The Natural Probability of a No-Hitter

Some guys have all the luck.
Some guys have all the luck.
Just let him have this one.
Not a favorable umpire.
A lot of variables need to cooperate for a Major League Pitcher to throw a successful complete game no-hitter. The pitcher needs both good stuff and good command - a combination that many can't put together for one inning, much less one game. He needs rangey, sure-handed fielders backing him up and he needs a favorable umpire. He needs cooperative batters that expand their zone just a little more than normal. But maybe most importantly, he needs a lot of luck.

It's been said that the best baseball players in the history of the game fail 70% of the time. While not entirely true because it discounts the importance of silly little things like walks and sacrifice flies, it is the case that a very good hitter only gets to stand safely at a base after putting the ball into play in 3 out of 10 at bats. A 30% success rate when putting the ball into play gets you into the Hall of Fame, according to Ted Williams. If it's so unlikely that a player gets a hit in a given at-bat, why do so few pitchers throw no-hitters?

Batting average is not a predictive statistic; it describes only what has been done before and not what will happen now or in the future. After a number of years, though, trends do start to emerge: some guys consistently hit .280 and some poor souls consistently hit .240. And one guy hit .200 so consistently that a 20% success rate was named after him. If the best predictor of future behavior is past behavior, then batting average can be extrapolated to the long-term future and be a fairly accurate gauge of what is to come. Remember, a single game is such a small sample size that season and career averages mean nothing within the confines of nine innings.

So then, it is naturally impossible to estimate the likelihood of a no-hitter in a specific game. It is, however, possible to give a relatively accurate probability of a specific team not getting a single hit in a randomly chosen game, as long as that team features a lineup of nine players with enough history for their batting averages to be accurate. That is: if the sample size is large enough for every batter on a chosen team, we can make an educated guess as to how often an opposing pitcher will toss a no-hitter.
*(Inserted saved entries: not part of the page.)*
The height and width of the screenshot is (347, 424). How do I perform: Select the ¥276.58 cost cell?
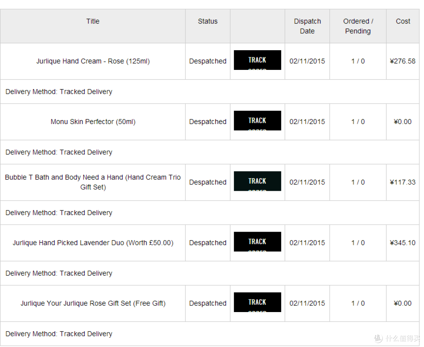tap(403, 61)
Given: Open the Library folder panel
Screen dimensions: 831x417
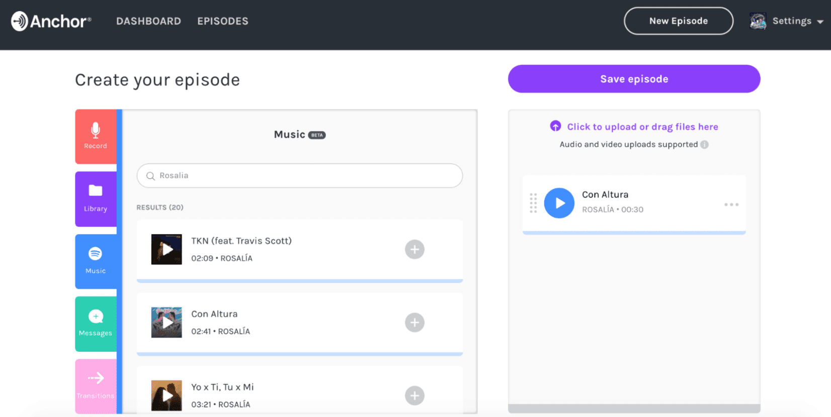Looking at the screenshot, I should click(x=96, y=198).
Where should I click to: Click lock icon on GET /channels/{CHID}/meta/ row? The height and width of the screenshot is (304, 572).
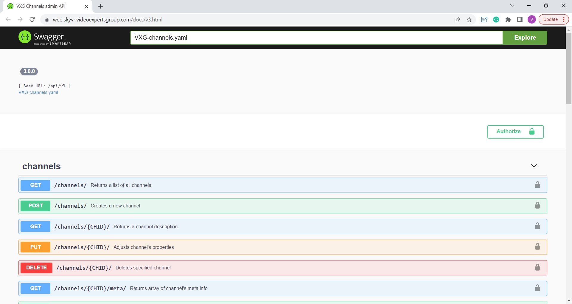[537, 288]
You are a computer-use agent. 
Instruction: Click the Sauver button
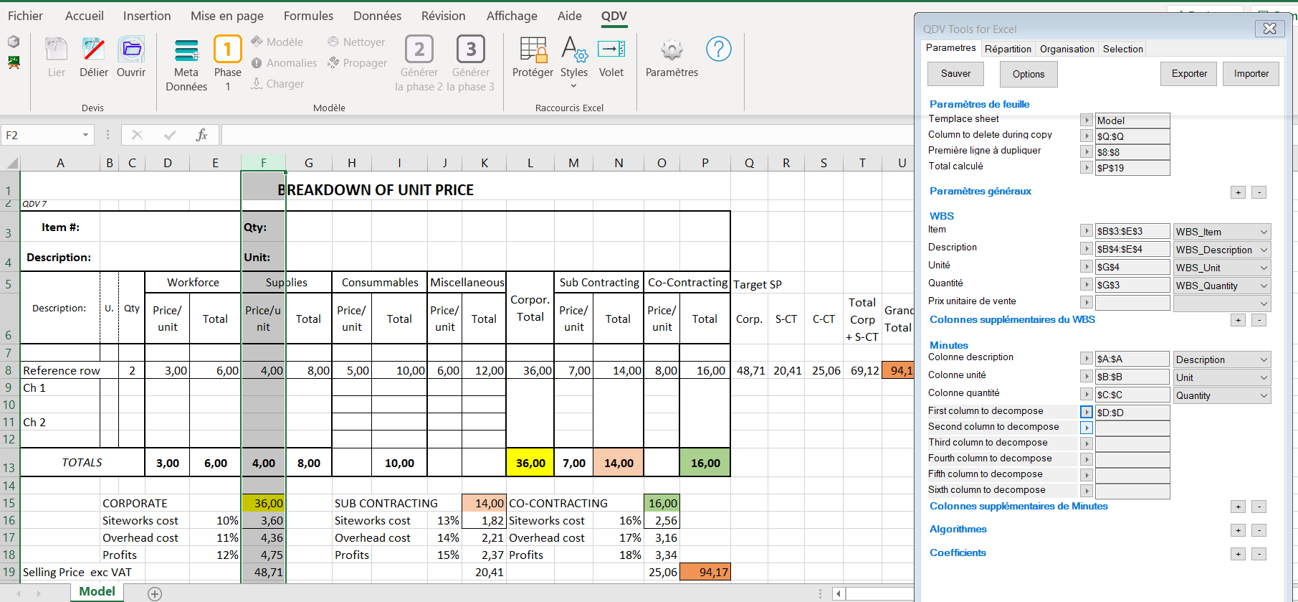[955, 74]
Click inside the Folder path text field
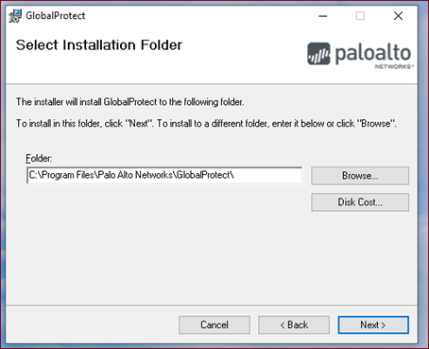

Data is available for every pitcher's batting average against as well, so we can even see how often a given pitcher should be throwing a no-no. And finally, for two teams that play each other often - like, for example, divisional opponents - batters will have enough of a sample size against a specific pitcher (and that pitcher a batting average against for the opposing batters) so that we will be able to estimate how likely it is that a specific pitcher tosses a no-hitter against a specific team.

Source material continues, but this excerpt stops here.